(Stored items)
■ ■ ■ ■ ■

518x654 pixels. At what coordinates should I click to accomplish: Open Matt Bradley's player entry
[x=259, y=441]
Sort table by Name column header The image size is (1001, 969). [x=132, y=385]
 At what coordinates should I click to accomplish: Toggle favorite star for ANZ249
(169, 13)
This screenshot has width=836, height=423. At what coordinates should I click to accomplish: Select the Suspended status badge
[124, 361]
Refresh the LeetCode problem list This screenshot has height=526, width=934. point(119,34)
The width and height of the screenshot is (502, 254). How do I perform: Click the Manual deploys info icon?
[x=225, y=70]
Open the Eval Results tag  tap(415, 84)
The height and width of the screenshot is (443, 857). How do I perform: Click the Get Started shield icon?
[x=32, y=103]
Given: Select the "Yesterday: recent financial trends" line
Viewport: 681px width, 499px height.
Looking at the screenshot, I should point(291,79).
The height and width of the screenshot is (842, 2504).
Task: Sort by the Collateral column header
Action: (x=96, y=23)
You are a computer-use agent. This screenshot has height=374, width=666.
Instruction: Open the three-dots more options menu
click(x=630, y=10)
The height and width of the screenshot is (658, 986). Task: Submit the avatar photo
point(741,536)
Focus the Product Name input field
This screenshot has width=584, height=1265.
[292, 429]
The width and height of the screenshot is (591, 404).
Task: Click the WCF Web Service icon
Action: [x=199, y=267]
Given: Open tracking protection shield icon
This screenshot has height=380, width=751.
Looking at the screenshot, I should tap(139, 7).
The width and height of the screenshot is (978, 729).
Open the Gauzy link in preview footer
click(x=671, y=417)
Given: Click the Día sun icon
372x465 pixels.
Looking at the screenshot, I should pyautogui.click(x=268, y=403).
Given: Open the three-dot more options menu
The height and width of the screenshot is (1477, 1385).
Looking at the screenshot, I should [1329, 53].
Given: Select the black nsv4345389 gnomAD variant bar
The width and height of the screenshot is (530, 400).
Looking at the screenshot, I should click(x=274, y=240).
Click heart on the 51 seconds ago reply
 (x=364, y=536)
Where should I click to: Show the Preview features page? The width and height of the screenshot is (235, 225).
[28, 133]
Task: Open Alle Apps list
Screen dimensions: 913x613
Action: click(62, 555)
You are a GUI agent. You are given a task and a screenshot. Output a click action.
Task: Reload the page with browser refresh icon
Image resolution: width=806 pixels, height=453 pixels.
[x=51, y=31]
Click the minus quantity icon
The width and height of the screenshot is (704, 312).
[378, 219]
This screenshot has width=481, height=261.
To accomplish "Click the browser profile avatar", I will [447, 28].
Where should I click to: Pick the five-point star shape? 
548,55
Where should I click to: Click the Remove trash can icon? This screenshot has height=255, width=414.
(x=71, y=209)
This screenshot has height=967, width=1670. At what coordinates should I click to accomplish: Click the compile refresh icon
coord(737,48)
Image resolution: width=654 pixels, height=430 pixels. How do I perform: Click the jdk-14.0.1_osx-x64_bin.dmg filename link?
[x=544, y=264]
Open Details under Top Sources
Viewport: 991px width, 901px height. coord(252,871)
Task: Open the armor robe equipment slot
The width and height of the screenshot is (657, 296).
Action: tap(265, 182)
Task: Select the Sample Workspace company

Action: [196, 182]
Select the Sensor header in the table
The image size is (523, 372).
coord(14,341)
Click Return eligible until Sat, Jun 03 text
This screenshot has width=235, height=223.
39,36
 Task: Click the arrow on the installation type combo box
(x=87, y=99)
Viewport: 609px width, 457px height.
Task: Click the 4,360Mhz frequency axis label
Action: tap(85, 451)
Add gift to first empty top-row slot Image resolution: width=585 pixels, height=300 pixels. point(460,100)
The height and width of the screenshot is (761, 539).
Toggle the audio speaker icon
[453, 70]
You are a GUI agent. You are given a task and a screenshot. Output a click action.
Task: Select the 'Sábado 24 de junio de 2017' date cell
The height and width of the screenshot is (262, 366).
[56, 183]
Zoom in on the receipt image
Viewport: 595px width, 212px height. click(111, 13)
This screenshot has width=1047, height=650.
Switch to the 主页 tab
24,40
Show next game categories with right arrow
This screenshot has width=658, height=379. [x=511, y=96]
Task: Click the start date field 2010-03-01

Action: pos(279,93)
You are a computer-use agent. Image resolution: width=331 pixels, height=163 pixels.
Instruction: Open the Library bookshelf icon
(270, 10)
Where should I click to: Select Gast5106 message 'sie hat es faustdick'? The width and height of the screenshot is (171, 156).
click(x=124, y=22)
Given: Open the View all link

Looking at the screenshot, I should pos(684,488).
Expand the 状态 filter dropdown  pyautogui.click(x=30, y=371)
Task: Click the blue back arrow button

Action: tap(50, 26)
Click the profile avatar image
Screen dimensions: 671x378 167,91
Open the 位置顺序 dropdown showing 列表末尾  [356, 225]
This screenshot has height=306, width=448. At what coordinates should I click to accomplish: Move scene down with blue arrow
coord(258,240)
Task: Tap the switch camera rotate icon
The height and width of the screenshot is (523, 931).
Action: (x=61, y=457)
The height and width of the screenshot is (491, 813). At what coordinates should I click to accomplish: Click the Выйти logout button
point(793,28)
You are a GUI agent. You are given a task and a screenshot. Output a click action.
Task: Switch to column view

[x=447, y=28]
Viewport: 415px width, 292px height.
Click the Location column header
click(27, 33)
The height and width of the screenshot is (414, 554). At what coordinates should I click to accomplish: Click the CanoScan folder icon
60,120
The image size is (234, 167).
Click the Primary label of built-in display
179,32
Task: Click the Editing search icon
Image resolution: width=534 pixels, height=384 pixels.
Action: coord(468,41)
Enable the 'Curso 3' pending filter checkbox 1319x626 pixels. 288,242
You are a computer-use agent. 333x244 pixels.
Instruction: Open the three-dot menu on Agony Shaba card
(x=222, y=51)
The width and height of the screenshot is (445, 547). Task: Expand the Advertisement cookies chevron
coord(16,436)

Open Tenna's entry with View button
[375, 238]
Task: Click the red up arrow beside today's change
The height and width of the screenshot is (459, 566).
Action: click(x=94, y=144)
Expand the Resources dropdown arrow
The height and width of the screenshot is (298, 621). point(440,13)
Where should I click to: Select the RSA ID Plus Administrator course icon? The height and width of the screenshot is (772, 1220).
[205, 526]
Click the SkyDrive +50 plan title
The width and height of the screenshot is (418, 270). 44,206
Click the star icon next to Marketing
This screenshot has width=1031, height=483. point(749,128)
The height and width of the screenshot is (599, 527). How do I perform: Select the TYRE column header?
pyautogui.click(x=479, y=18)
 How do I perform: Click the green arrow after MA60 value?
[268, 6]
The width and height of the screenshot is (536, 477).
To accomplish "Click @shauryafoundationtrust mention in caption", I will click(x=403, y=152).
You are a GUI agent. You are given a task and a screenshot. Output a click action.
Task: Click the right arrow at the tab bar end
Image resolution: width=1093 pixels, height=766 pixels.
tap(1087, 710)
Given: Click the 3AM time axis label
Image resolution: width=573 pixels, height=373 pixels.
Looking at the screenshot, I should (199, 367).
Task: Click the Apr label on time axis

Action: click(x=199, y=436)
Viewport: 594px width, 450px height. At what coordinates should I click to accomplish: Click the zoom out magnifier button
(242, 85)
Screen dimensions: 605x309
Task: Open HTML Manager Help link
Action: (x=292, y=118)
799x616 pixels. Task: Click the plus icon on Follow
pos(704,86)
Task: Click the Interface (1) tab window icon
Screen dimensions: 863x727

■ ■ ■ ■ ■

* **Problem statement**:
When the line with "The height and width of the screenshot is (443, 857)." is reached in the data above, start copying there, and copy each line exactly until the line with "You are a computer-use agent. This" has been copied; copy nothing else.

* **Answer to this problem**:
The height and width of the screenshot is (443, 857). How do I perform: Click the Get Started shield icon?
[x=32, y=103]
Given: Select the "Yesterday: recent financial trends" line
Viewport: 681px width, 499px height.
Looking at the screenshot, I should point(291,79).
The height and width of the screenshot is (842, 2504).
Task: Sort by the Collateral column header
Action: (x=96, y=23)
You are a computer-use agent. This screenshot has height=374, width=666.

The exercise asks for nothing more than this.